The position of the defendant is more nearly in accord with the whole opinion and must be accepted. And as counsel for the Government were careful to state on the argument that this conclusion would require affirmation of the judgment below, an extended discussion of the principles involved is unnecessary.

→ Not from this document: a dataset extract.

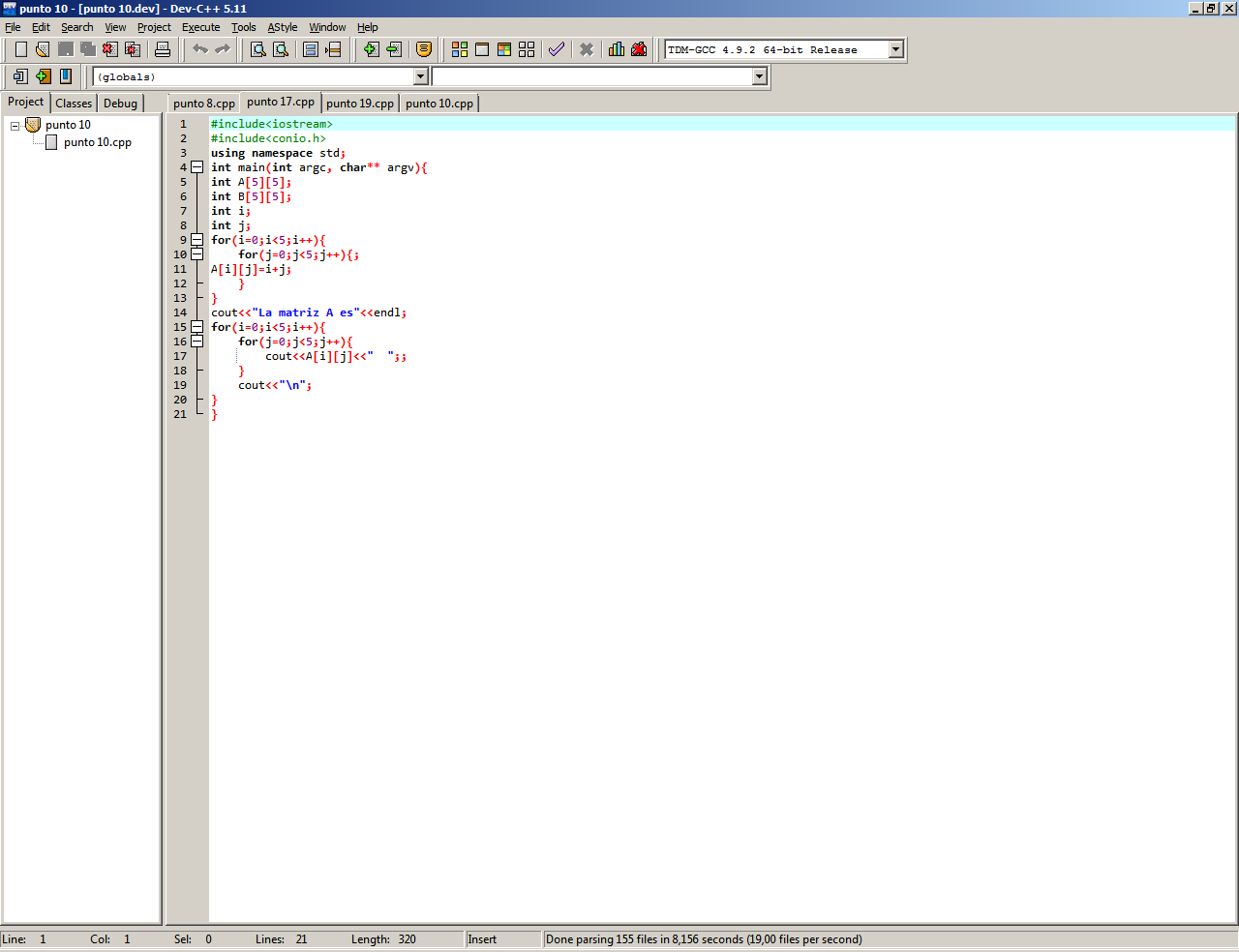
Task: Click the Find magnifier icon
Action: click(258, 49)
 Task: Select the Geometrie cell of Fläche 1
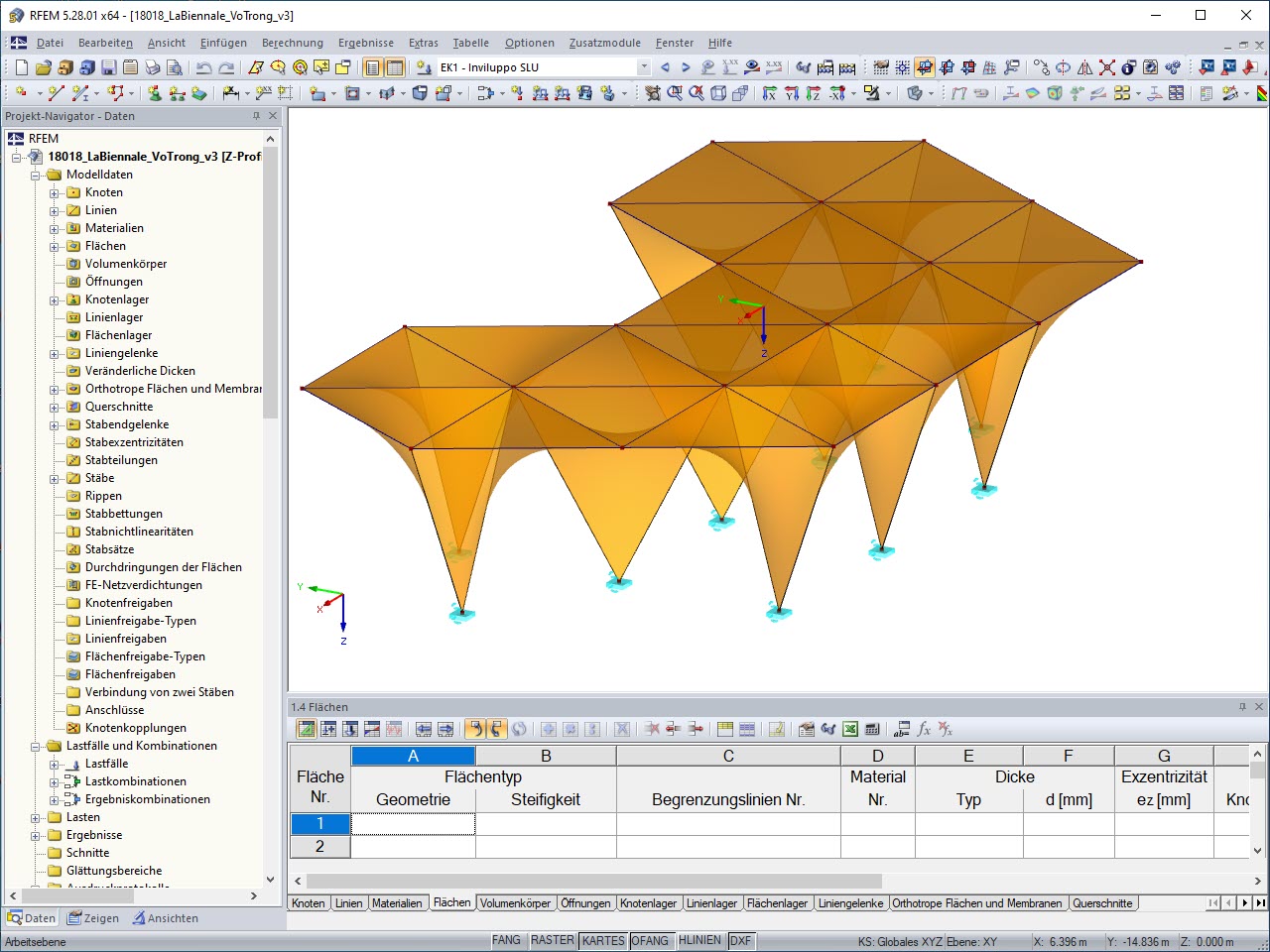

The purpose of the Sherman Act is to prohibit monopolies, contracts and combinations which probably would unduly interfere with the free exercise of their rights by those engaged, or who wish to engage, in trade and commerce-in a word to preserve the right of freedom to trade. In the absence of any purpose to create or maintain a monopoly, the act does not restrict the long recognized right of trader or manufacturer engaged in an entirely private business, freely to exercise his own independent discretion as to parties with whom he will deal; and, of course, he may announce in advance the circumstances under which he will refuse to sell. 'The trader or manufacturer, on the other hand, carries on an entirely private business, and can sell to whom he pleases.' United States v. Trans- Missouri Freight Association, 166 U.S. 290, 320 , 17 S. Sup. Ct. 540, 551 (41 L. Ed. 1007). 'A retail dealer has the unquestioned right to stop dealing with a wholesaler for reasons sufficient to himself, and may do so because he thinks such dealer is acting unfairly in trying to undermine his trade.' Eastern States Retail Lumber Dealers' Association v. United States, 234 U.S. 600, 614 , 34 S. Sup. Ct. 951, 955 (58 L. Ed. 1490, L. R. A. 1915A, 788). See also Standard Oil Co. v. United States, 221 U.S. 1, 56 , 31 S. Sup. Ct. 502, 34 L. R. A. (N. S.) 834, Ann. Cas. 1912D, 734; United States v. American Tobacco Co., 221 U.S. 106, 180 , 31 S. Sup. Ct. 632; Boston Store of Chicago v. American Graphophone Co. et al., 246 U.S. 8 , 38 Sup. Ct. 257, 62 L Ed. 551, Ann. Cas. 1918C, 447. In Dr. Miles Medical Co. v. Park & Sons Co., supra, the unlawful [250 U.S. 300, 308]   combination was effected through contracts which undertook to prevent dealers from freely exercising the right to sell.